After graduating, Mat, a former Design and Innovation club co-leader, went on to work as an Organizational Designer at IDEO’s office in San Francisco. Because organizational design is a relatively new sector of work at IDEO, Mat said that his coworkers and he are at the forefront of developing the research and process behind it.
IDEO uses a process called “design thinking” to craft innovative products, experiences, and systems for their clients. Human empathy is a critical part of design thinking because it enables you to put yourself in the user’s shoes to understand their feelings, beliefs, and behaviors as they relate to the question at hand. While working on a project for Kaiser, an IDEO employee actually admitted himself into a Kaiser hospital and videotaped his experience, staring at the blank white ceiling. This kind of real customer journey provides IDEO with invaluable insights that helped shape their recommendations to Kaiser.

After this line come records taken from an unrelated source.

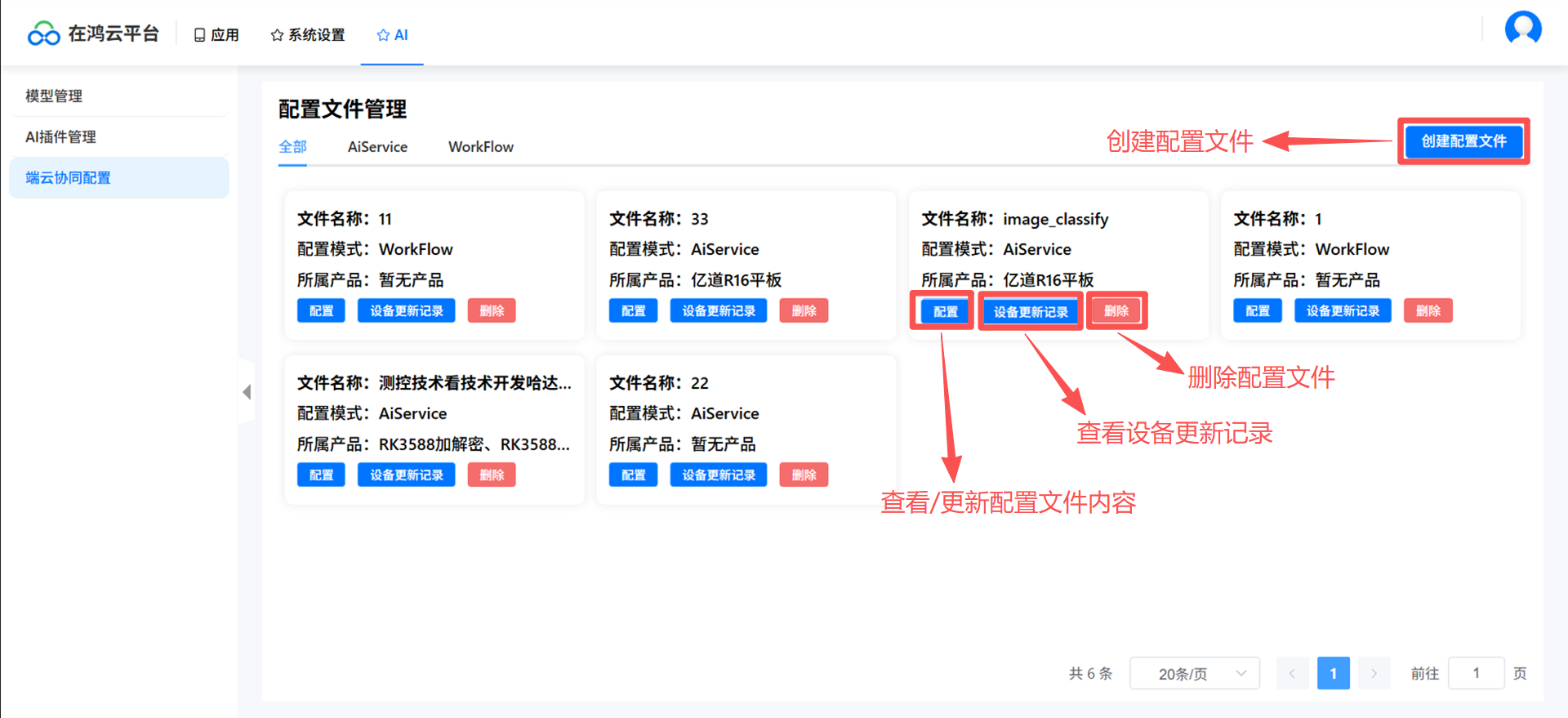Click the 在鸿云平台 logo icon
This screenshot has width=1568, height=718.
[44, 33]
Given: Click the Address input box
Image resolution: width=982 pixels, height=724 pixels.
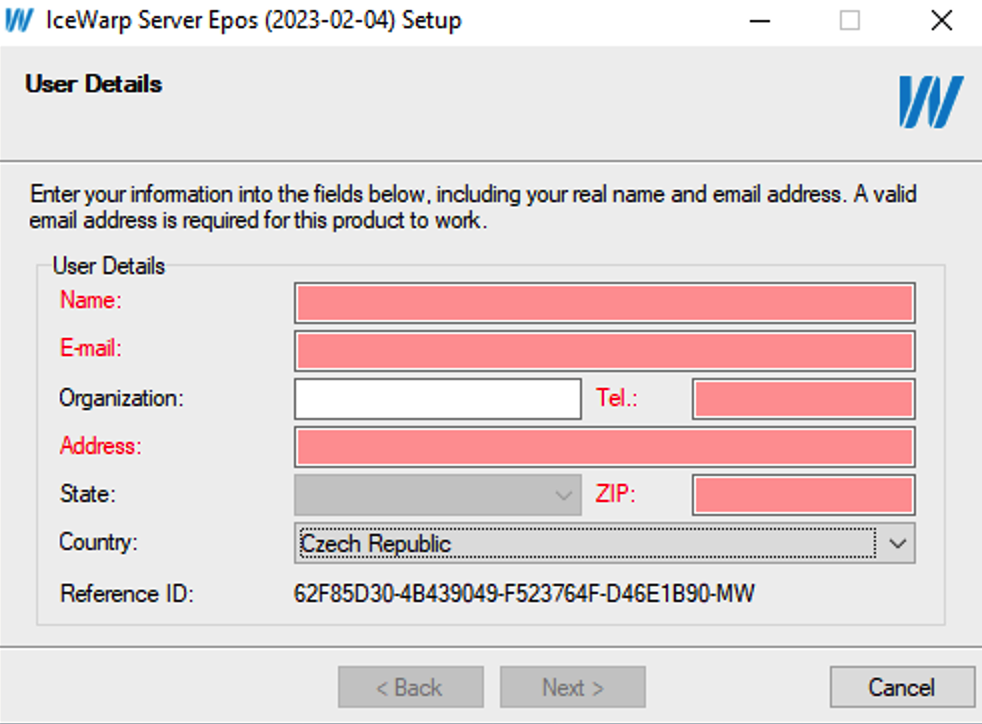Looking at the screenshot, I should (x=604, y=447).
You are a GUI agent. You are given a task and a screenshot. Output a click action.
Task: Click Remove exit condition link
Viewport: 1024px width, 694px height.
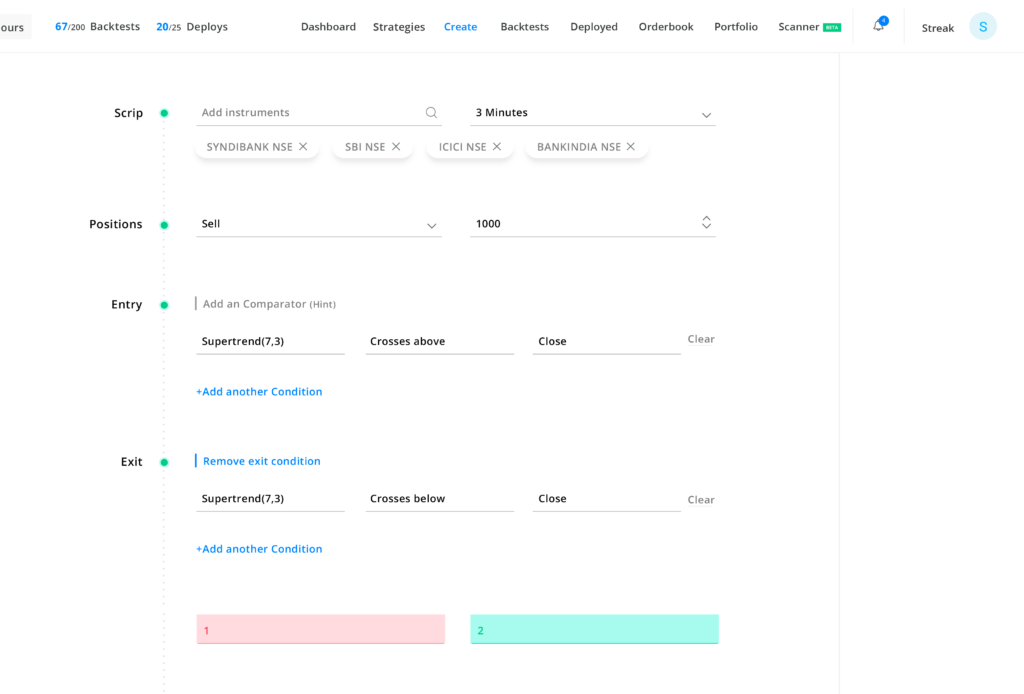coord(261,461)
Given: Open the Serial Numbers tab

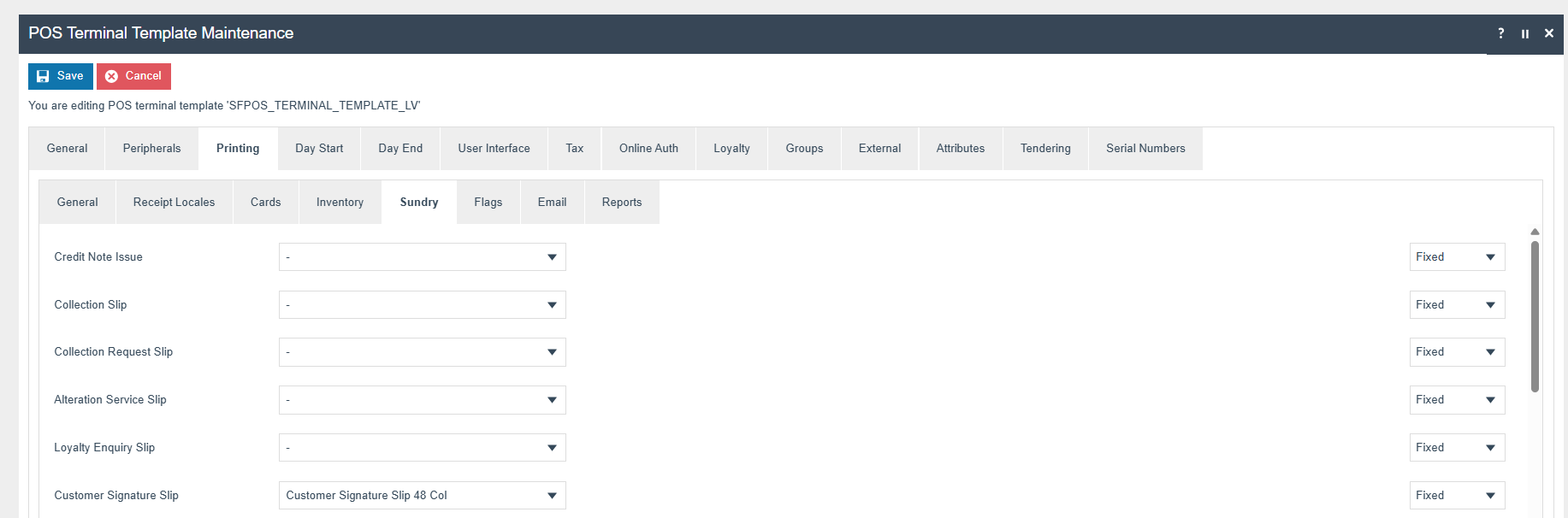Looking at the screenshot, I should tap(1145, 149).
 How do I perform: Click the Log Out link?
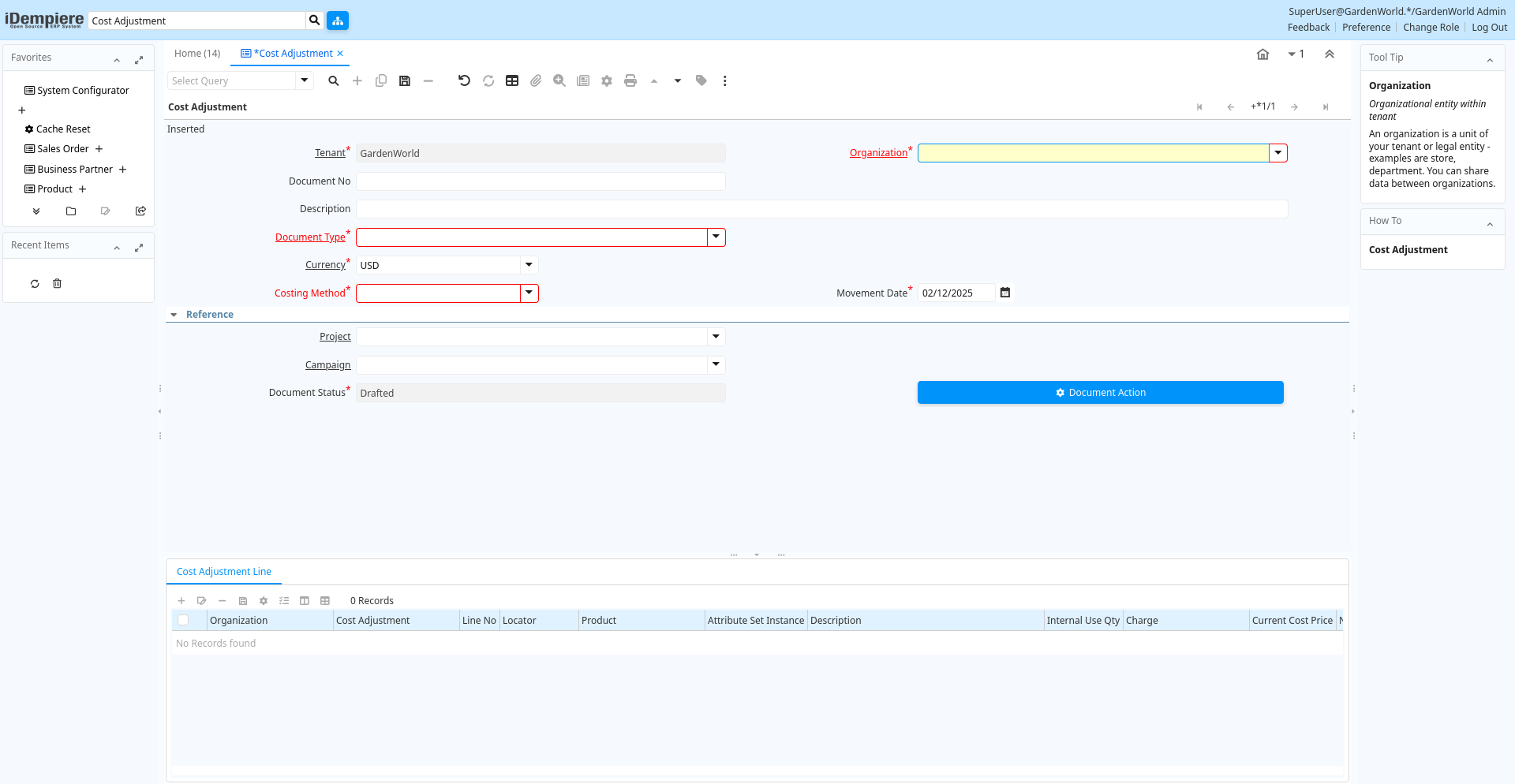[x=1489, y=28]
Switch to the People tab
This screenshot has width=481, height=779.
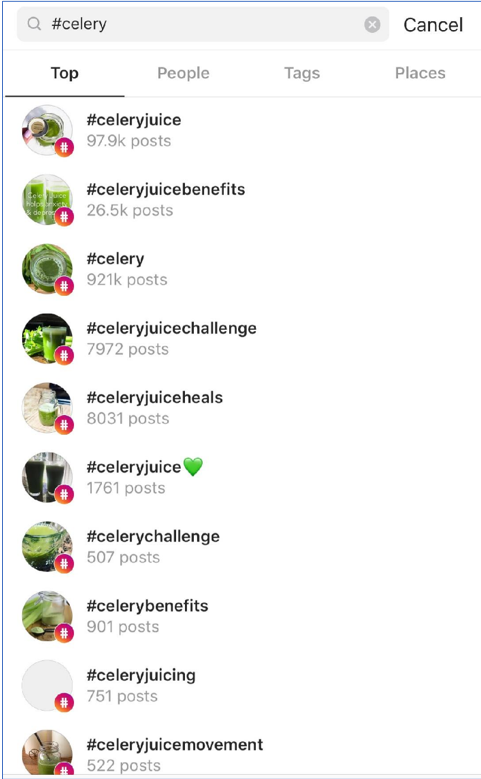183,73
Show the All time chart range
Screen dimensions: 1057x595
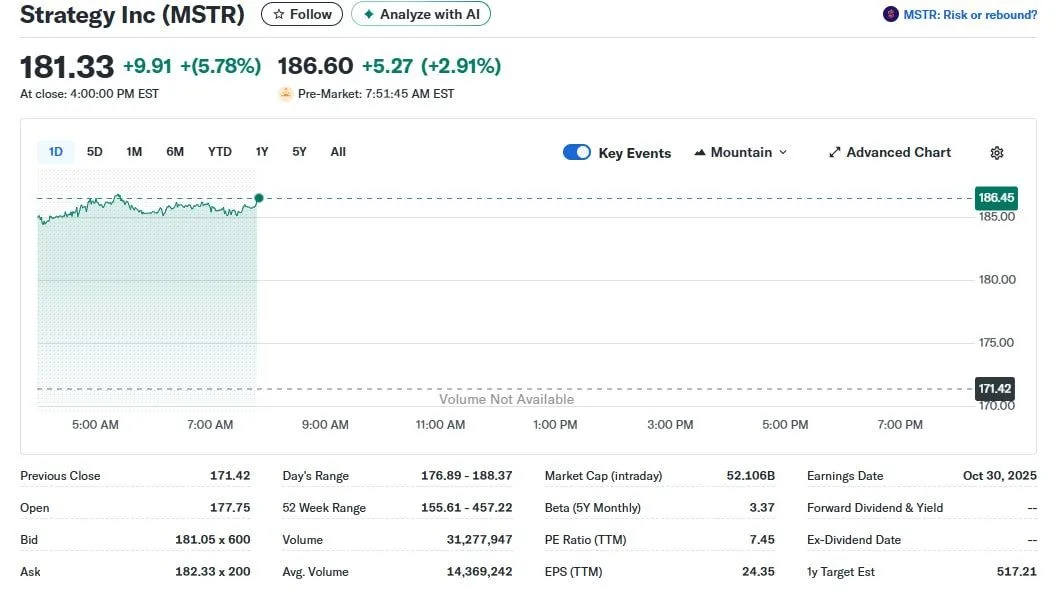tap(338, 152)
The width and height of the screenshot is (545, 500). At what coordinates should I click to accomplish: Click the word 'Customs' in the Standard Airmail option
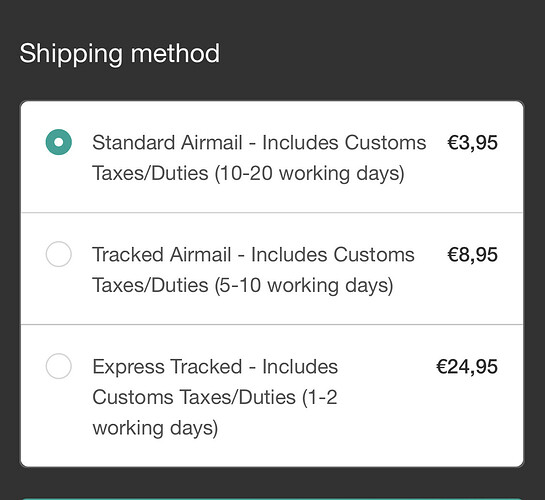click(385, 143)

IDEO approaches organizational design by first getting a deep understanding of the company’s purpose and then understanding what levers to pull within the organization to address the issue at hand. In order to understand what levers IDEO can pull to help companies be more innovative, they engage in a “looking in” process where they interview a variety of employees within the company and a “looking out” process where they research organizations that are achieving excellence in the area they are looking to address.
Throughout this process, IDEO isn’t looking for a single silver bullet to solve the company’s problem, but instead they are coming up with recommendations that “could be cool” and could enable the company to be innovative. IDEO’s clients are typically very good at optimizing profit, but they tend to need some inspiration to start along the path to innovation.